Global oil oversupply rising through 2020 – study

Author: Stefan Baumgarten


HOUSTON (ICIS)--Oversupply in oil markets will likely continue to increase through 2020 as OPEC countries step up production in a power struggle for market share against North American shale oil, the German arm of US-based management consultants Bain said in a study on Thursday.

As a consequence, higher-cost oil production – in particular from Canada’s oil sands – will continue to be under pressure, the consultants said.

OPEC production should rise to 35m bbl/day by 2020, up by about 13% from current levels, putting pressure on oil prices and hurting not only Canada’s oil sands, but also producers in Venezuela, as well as deep-sea oil exploration and production, the consultants said.

Meanwhile, shale oil should have "good market prospects", because it is available at short notice as shale oil wells can be built and brought into production relatively quickly, Bain said.

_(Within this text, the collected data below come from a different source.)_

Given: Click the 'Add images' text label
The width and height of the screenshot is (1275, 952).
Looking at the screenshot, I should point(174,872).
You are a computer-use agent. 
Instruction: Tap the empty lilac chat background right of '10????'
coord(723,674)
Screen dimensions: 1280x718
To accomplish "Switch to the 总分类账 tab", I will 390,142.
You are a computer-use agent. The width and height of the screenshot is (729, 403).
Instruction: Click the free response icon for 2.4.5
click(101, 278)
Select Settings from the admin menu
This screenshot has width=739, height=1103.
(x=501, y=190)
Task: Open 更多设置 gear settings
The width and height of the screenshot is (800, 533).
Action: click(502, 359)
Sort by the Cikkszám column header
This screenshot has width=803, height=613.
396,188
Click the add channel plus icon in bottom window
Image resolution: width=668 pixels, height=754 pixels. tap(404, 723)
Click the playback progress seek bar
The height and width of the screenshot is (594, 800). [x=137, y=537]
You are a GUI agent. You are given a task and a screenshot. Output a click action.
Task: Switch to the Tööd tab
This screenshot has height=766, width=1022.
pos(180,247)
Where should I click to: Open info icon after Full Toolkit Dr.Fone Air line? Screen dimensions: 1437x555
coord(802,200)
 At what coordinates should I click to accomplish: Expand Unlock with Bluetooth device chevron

Armin Schmiedeberg, a Bain partner who specialises in raw materials and oil, said that OPEC is already producing above the 30m bbl/day ceiling it agreed in June.

The winners from this power struggle against shale oil are consumers and drivers, he added.

However, he warned that it remains difficult to make long-term forecasts, given the many factors – demand, supply, inventories, geopolitics, environmental pressure and others – that influence oil markets.

In related news, Shell this week announced that it will not continue construction at an oil sands project in Canada’s Alberta province, and a Canadian research group warned that the country’s oil sector will likely record a sharp loss this year because of the low oil price environment. Also hampering Canada’s oil industry is a lack of pipeline capacity to ship the oil to market.